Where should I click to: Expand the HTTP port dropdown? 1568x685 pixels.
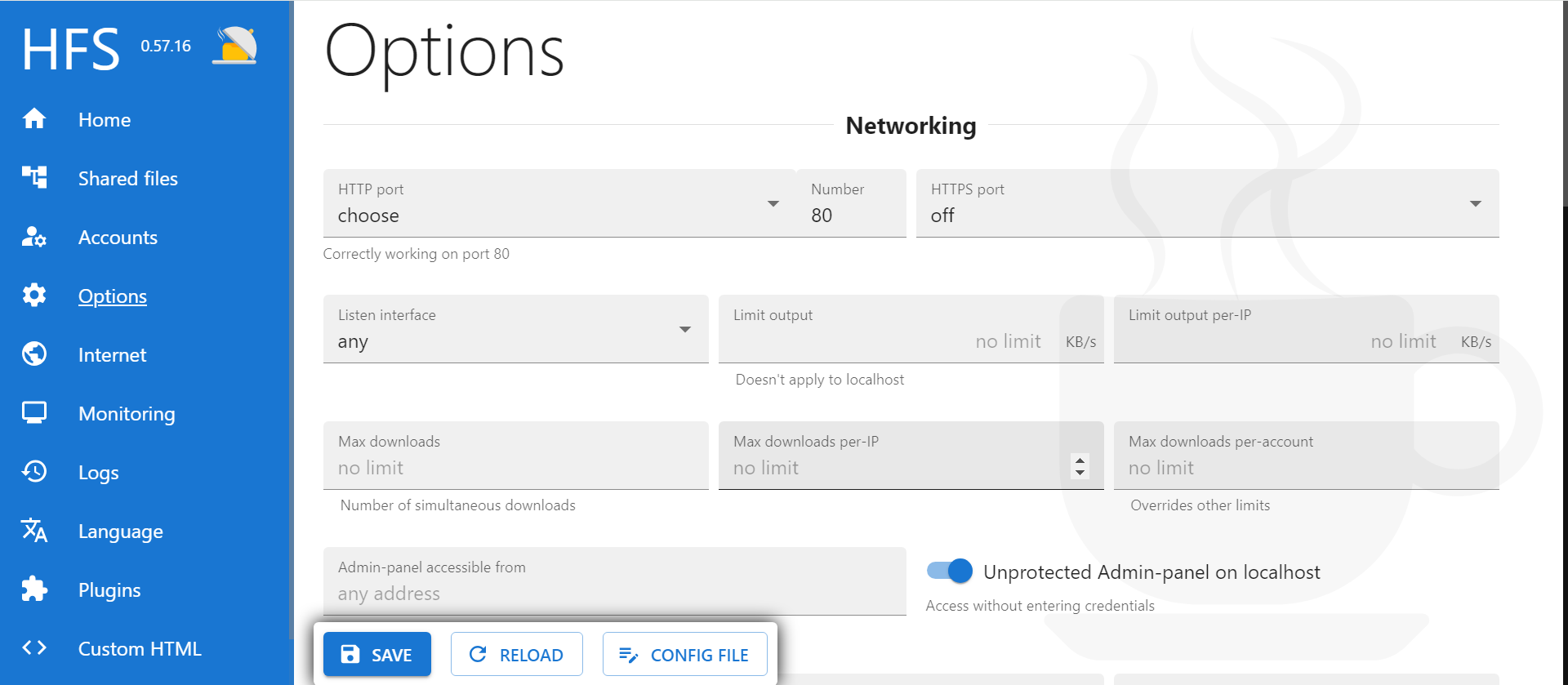[x=559, y=203]
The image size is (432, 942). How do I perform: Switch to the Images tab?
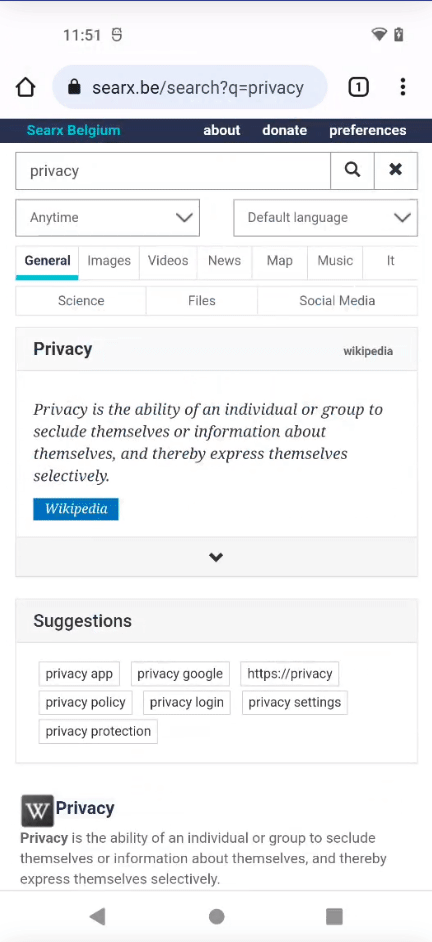pyautogui.click(x=109, y=261)
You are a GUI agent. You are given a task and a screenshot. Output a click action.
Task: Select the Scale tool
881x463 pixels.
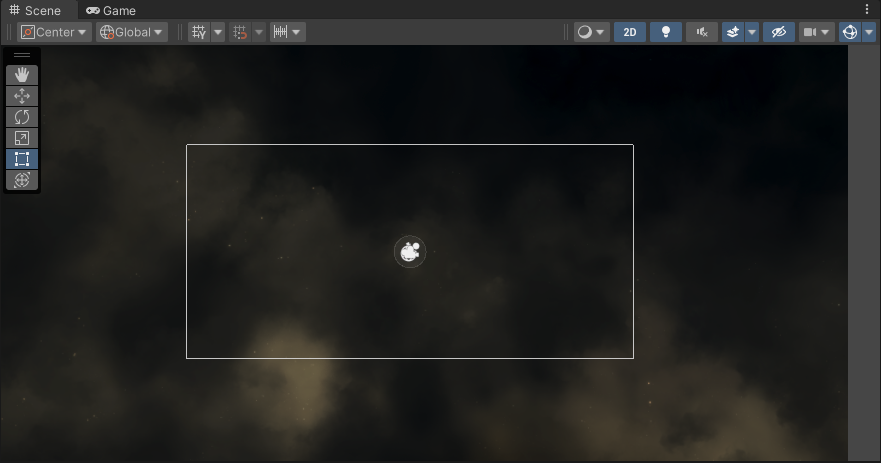(x=22, y=138)
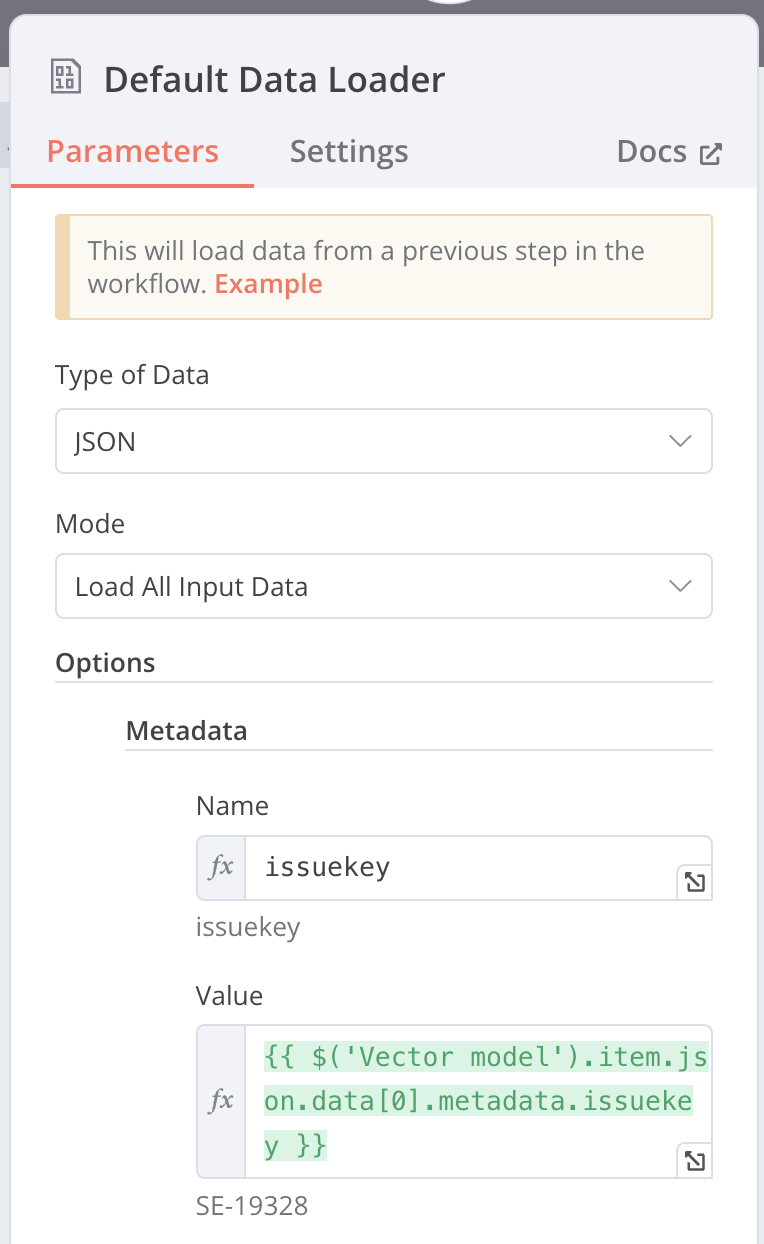The width and height of the screenshot is (764, 1244).
Task: Expand the Name field editor icon
Action: 693,883
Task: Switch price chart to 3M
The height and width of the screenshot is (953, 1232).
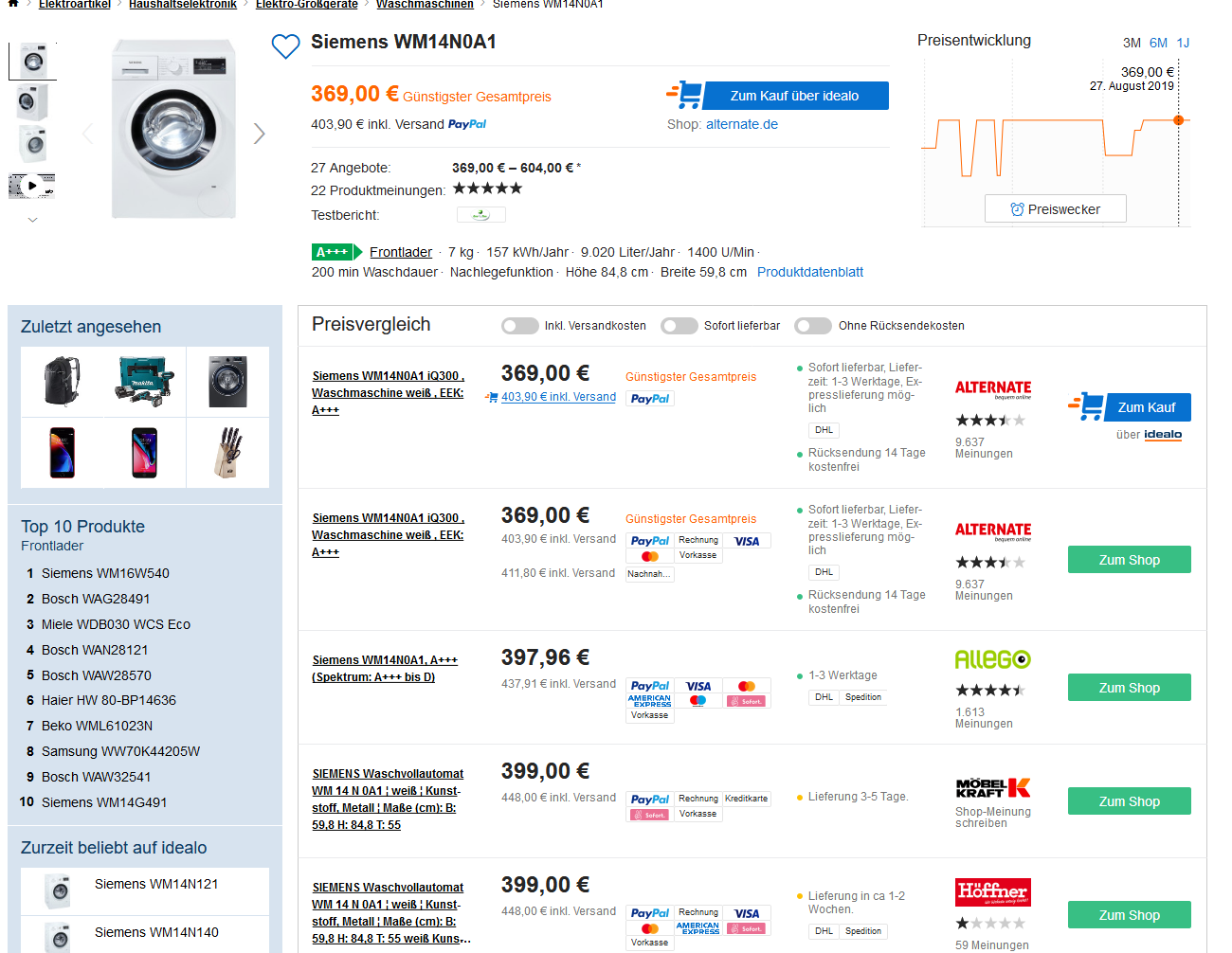Action: 1132,43
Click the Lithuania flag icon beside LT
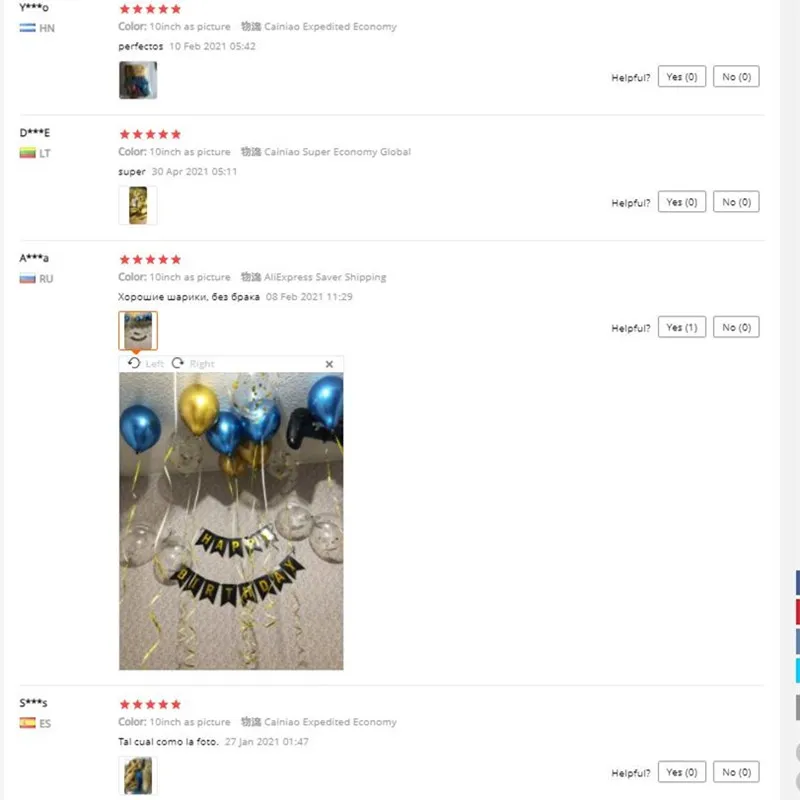The width and height of the screenshot is (800, 800). click(28, 153)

========================================================================

- _Problem to solve_
Exactly repeat only the lines from the one with "Task: Select the Scale tool" to the closing line above, both included, and omit every picture.

- _Finished exercise_
Task: Select the Scale tool
881x463 pixels.
(x=22, y=138)
The width and height of the screenshot is (764, 1244).
Task: Expand the Name field editor icon
Action: 693,883
Task: Switch price chart to 3M
The height and width of the screenshot is (953, 1232).
Action: 1132,43
Click the Lithuania flag icon beside LT
The width and height of the screenshot is (800, 800). click(28, 153)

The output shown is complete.